Metaphor also has a place in discovery, as metaphorical thought can give a preliminary mental model to test with mathematical rigor and experimentation. A famous example of metaphor aiding in scientific discovery is the story of American theoretical physicist Richard Feynman’s wobbling plates. At a Cornell cafeteria, a rowdy student flung a plate. Feynman considered its motions: “I went on to work out equations of wobbles. Then I thought about how electron orbits start to move in relativity. Then there’s the Dirac Equation in electrodynamics.” Aided by his metaphorical thoughts, Feynman went on to develop equations describing the wobbling plates that later contributed to his Nobel prize-winning breakthroughs in quantum electrodynamics.
Tying these insights together is best done while engaging in the last linguistic practice that I learned about: talking. “Producing [talking] is much harder than comprehending,” says Dr. MacDonald. Talking increases fitness, as does writing. Active engagement with the subject matter is key.

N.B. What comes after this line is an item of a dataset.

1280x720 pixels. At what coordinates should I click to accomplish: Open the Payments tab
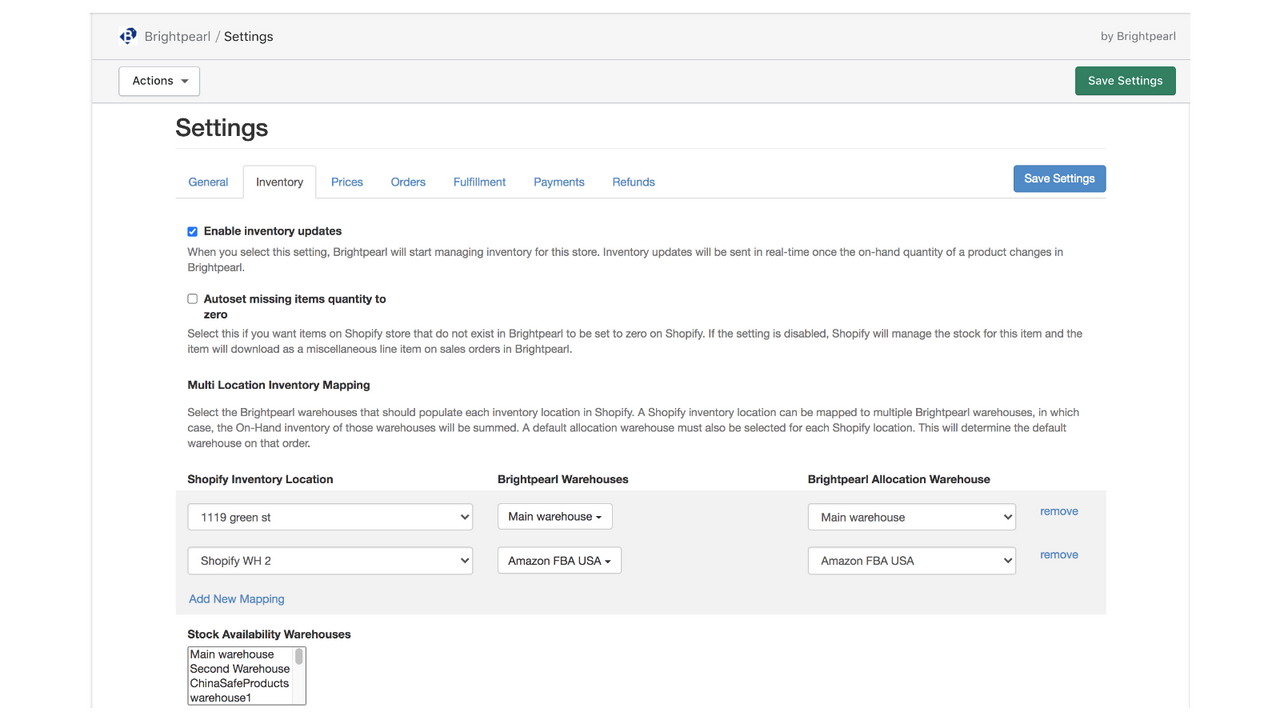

It’s likely that Feynman, a famed science communicator, would have agreed, having championed that the best way to learn is to teach.
MacDonald explained further that talking trains the verbal working memory, the immediate memory of processing information. Verbal working memory is also enriched by long term memory. Someone looking to apply these ideas to scientific discovery should allow time for establishing long term memory, while introducing challenges that enhance the verbal working memory.
Reflecting back on calorimetry, I saw that I had been engaging in these practices. My thoughts became metaphorical as I wondered about ways that food energy could be described. Talking through my attempts to characterize energy in different ways confronted my understanding of the system at hand, a form of active engagement. And recalling the forms of energy I knew was possible due to my long term memory. This funneled into modeling and solving the problems I set forth, where I eventually conceded to the simple elegance of calorimetry.